Türkiye'de en önemli sorunlardan birinin işsizlik olduğunu söyleyen Kozanoğlu, bu nedenle asgari ücret düşük bile kalsa insanların buna razı olacağı ortamın yaratıldığını söyledi.

Yerel seçimlerde Erdoğan'ın ekonomik programdan taviz verip vermeyeceği, özellikle kamu ve emeklilere yapılacak zamlarla yeniden seçim ekonomisi uygulayıp uygulamacağı merak ediliyor.
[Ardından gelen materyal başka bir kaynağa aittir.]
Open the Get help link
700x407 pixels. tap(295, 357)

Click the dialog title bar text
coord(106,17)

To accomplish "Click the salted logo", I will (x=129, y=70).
Son çeyrekte faiz artışlarıyla, kredilerin çok ciddi yavaşlayacağını ifade eden Kozanoğlu, "Talep yavaşlayınca da işsizlikte ciddi bir artış olacak. Bu durum çalışan, istihdam sahibi olanlar üzerinde de basınç yaratıyor. Yedek iş gücü ordusu olduğu için insanlar çalışan insanlar da pazarlık gücü azalıyor" diye konuştu.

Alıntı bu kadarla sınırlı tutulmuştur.